→ Problem requirements
Reproduce every line of the material below verbatim, keeping the original order and formatting.

(Collected data)
══════
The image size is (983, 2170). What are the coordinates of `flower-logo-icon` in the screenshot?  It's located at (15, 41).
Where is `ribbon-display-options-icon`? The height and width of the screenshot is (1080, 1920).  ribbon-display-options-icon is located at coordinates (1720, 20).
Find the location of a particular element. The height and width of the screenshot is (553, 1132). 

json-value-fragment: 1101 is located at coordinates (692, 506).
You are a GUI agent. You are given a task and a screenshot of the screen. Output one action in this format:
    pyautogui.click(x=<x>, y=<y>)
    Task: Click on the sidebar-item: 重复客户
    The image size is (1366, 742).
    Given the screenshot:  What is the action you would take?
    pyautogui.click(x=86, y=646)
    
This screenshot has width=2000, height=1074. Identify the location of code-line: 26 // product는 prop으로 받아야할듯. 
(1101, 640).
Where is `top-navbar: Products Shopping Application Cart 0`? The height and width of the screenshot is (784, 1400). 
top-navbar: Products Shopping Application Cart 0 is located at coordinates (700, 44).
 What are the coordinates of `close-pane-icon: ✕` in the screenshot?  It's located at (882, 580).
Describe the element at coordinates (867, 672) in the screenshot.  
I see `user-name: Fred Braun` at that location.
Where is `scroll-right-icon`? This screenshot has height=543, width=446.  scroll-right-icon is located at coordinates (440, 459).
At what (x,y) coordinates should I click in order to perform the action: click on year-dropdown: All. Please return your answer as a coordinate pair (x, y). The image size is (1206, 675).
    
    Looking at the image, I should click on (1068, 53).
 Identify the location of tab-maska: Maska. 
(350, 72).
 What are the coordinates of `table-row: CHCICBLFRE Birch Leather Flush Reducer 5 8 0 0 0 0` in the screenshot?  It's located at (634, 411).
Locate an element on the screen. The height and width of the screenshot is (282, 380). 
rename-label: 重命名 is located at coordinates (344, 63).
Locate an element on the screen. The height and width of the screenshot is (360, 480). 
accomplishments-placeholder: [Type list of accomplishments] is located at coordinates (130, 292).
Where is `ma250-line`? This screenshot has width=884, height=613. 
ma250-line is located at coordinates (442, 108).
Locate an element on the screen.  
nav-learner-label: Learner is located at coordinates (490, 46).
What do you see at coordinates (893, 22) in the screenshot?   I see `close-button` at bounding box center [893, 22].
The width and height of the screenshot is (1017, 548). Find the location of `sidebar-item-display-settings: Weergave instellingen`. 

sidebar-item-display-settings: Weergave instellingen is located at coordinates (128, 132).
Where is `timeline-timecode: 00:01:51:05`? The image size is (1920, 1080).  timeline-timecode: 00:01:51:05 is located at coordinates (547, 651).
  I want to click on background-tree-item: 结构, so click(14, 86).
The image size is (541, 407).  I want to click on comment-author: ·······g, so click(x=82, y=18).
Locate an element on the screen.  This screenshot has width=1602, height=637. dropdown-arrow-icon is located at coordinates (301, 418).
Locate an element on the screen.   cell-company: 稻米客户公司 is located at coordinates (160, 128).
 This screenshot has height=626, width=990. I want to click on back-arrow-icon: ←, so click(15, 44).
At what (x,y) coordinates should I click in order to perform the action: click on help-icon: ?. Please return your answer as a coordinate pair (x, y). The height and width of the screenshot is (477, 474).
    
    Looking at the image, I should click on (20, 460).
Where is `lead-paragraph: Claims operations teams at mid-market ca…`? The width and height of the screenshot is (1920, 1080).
══════
→ Exercise response
The image size is (983, 2170). What are the coordinates of `flower-logo-icon` in the screenshot?  It's located at (15, 41).
Where is `ribbon-display-options-icon`? The height and width of the screenshot is (1080, 1920).  ribbon-display-options-icon is located at coordinates (1720, 20).
Find the location of a particular element. The height and width of the screenshot is (553, 1132). 

json-value-fragment: 1101 is located at coordinates (692, 506).
You are a GUI agent. You are given a task and a screenshot of the screen. Output one action in this format:
    pyautogui.click(x=<x>, y=<y>)
    Task: Click on the sidebar-item: 重复客户
    The image size is (1366, 742).
    Given the screenshot:  What is the action you would take?
    pyautogui.click(x=86, y=646)
    
This screenshot has width=2000, height=1074. Identify the location of code-line: 26 // product는 prop으로 받아야할듯. 
(1101, 640).
Where is `top-navbar: Products Shopping Application Cart 0`? The height and width of the screenshot is (784, 1400). 
top-navbar: Products Shopping Application Cart 0 is located at coordinates (700, 44).
 What are the coordinates of `close-pane-icon: ✕` in the screenshot?  It's located at (882, 580).
Describe the element at coordinates (867, 672) in the screenshot.  
I see `user-name: Fred Braun` at that location.
Where is `scroll-right-icon`? This screenshot has height=543, width=446.  scroll-right-icon is located at coordinates (440, 459).
At what (x,y) coordinates should I click in order to perform the action: click on year-dropdown: All. Please return your answer as a coordinate pair (x, y). The image size is (1206, 675).
    
    Looking at the image, I should click on (1068, 53).
 Identify the location of tab-maska: Maska. 
(350, 72).
 What are the coordinates of `table-row: CHCICBLFRE Birch Leather Flush Reducer 5 8 0 0 0 0` in the screenshot?  It's located at (634, 411).
Locate an element on the screen. The height and width of the screenshot is (282, 380). 
rename-label: 重命名 is located at coordinates (344, 63).
Locate an element on the screen. The height and width of the screenshot is (360, 480). 
accomplishments-placeholder: [Type list of accomplishments] is located at coordinates (130, 292).
Where is `ma250-line`? This screenshot has width=884, height=613. 
ma250-line is located at coordinates (442, 108).
Locate an element on the screen.  
nav-learner-label: Learner is located at coordinates (490, 46).
What do you see at coordinates (893, 22) in the screenshot?   I see `close-button` at bounding box center [893, 22].
The width and height of the screenshot is (1017, 548). Find the location of `sidebar-item-display-settings: Weergave instellingen`. 

sidebar-item-display-settings: Weergave instellingen is located at coordinates (128, 132).
Where is `timeline-timecode: 00:01:51:05`? The image size is (1920, 1080).  timeline-timecode: 00:01:51:05 is located at coordinates (547, 651).
  I want to click on background-tree-item: 结构, so click(14, 86).
The image size is (541, 407).  I want to click on comment-author: ·······g, so click(x=82, y=18).
Locate an element on the screen.  This screenshot has width=1602, height=637. dropdown-arrow-icon is located at coordinates (301, 418).
Locate an element on the screen.   cell-company: 稻米客户公司 is located at coordinates (160, 128).
 This screenshot has height=626, width=990. I want to click on back-arrow-icon: ←, so click(15, 44).
At what (x,y) coordinates should I click in order to perform the action: click on help-icon: ?. Please return your answer as a coordinate pair (x, y). The height and width of the screenshot is (477, 474).
    
    Looking at the image, I should click on (20, 460).
Where is `lead-paragraph: Claims operations teams at mid-market ca…`? The width and height of the screenshot is (1920, 1080).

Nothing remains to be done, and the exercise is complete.